This morning's key headlines from GenerationalDynamics.com.
On this April Fool's day, our theme is smoke and mirrors. Everyone's talking about a peace plan for Syria, even though no one except the stupidest politician could possibly believe that it's serious. And the Europeans have been fabricating a new bailout fund, trying to stop Spain from going the way of Greece. Add that to the usual crap that we hear out of Washington, on Wall Street, and in other world centers, and you have a truly demoralizing situation. April Fool!
The AP story says, "The [Syrian] Foreign Ministry statement raised serious doubts about whether Annan's plan to end the conflict will even get off the ground." Duh. The statement that led to this startling conclusion is that Syria's Bashar al-Assad regime will not pull tanks and troops from towns and cities engulfed by unrest before life returns to normal there.
"[The military is in populated areas] in a state of self defense and protecting civilians. The Syrian army is not happy to be present in residential areas. Once peace and security prevail in these areas, the army will not stay nor wait for Kofi Annan to leave. This is a Syrian matter. ...The battle to bring down the state in Syria has already ended and the battle of reinforcing stability has started."
The regime of president Bashar al-Assad won't stop slaughtering civilians until the opposition gives up, and the opposition won't give up until al-Assad steps down. Russia and Iran are supplying weapons and support to Assad, while Iraq and China are indirectly supporting him. Saudi Arabia and Qatar would like to arm the opposition in order to force al-Assad to step down. AP
Angel Gurria, the secretary general of the Organization for Economic Co-operation and Development (OECD) called on the Europeans to come with 1 trillion for a bailout fund. He said,
"When dealing with markets you must overshoot expectations. "The mother of all firewalls should be in place, strong enough, broad enough, deep enough, tall enough, just BIG."

___

Task 1 >>
List every country that the headlines excerpt says is supplying or supporting al-Assad, whether directly or indirectly.
Task 2 >>
Duplicate the passage of the headlines excerpt from "On this April" to "to normal there.".
Nothing in the records is needed for this work.

Items listed in a dataset >>
___

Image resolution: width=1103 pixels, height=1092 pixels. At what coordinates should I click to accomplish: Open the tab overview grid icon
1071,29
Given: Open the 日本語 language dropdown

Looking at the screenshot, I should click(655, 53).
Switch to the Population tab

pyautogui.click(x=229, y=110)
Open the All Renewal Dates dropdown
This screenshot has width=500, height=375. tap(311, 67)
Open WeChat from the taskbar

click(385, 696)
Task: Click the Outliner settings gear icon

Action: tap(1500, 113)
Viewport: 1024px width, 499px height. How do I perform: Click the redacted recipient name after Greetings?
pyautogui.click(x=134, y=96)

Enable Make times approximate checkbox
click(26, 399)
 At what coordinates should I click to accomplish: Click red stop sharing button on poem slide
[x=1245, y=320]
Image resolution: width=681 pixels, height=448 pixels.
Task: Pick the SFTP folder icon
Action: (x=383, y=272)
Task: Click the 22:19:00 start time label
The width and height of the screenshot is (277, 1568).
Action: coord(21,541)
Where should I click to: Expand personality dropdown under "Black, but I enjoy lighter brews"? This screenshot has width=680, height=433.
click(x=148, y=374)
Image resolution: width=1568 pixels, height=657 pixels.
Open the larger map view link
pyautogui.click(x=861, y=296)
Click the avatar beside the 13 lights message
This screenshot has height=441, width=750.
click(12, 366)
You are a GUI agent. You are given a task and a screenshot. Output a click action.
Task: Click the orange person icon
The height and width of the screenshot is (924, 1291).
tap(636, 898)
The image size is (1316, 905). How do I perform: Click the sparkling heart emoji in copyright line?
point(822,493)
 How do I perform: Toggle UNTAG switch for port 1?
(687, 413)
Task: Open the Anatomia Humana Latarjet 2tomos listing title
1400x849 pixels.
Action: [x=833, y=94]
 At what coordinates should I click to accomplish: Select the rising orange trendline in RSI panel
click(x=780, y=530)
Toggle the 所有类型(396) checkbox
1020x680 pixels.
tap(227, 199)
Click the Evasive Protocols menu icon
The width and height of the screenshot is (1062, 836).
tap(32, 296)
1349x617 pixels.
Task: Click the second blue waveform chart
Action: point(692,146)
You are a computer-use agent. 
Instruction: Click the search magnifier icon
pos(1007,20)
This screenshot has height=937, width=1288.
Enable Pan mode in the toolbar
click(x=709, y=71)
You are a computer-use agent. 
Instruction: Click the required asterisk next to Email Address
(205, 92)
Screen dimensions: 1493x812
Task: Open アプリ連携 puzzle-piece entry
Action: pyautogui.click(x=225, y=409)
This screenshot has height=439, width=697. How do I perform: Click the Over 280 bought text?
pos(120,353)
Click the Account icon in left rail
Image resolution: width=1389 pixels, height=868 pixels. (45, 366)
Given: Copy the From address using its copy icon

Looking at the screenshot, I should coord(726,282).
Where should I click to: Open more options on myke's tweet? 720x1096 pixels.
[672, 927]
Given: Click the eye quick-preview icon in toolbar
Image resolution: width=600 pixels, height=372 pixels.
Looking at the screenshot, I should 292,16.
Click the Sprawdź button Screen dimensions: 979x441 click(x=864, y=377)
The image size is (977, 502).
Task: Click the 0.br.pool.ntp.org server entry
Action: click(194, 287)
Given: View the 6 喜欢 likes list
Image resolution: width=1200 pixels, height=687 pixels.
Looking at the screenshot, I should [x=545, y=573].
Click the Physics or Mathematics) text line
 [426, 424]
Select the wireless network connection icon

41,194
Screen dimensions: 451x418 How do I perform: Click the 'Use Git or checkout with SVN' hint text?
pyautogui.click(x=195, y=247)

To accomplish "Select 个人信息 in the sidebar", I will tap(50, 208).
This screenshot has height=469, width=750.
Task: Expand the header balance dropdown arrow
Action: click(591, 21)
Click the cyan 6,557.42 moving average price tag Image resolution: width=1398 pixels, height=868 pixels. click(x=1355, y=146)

___

Written answer 1 >>
Russia, Iran, Iraq, China

Written answer 2 >>
On this April Fool's day, our theme is smoke and mirrors. Everyone's talking about a peace plan for Syria, even though no one except the stupidest politician could possibly believe that it's serious. And the Europeans have been fabricating a new bailout fund, trying to stop Spain from going the way of Greece. Add that to the usual crap that we hear out of Washington, on Wall Street, and in other world centers, and you have a truly demoralizing situation. April Fool!
The AP story says, "The [Syrian] Foreign Ministry statement raised serious doubts about whether Annan's plan to end the conflict will even get off the ground." Duh. The statement that led to this startling conclusion is that Syria's Bashar al-Assad regime will not pull tanks and troops from towns and cities engulfed by unrest before life returns to normal there.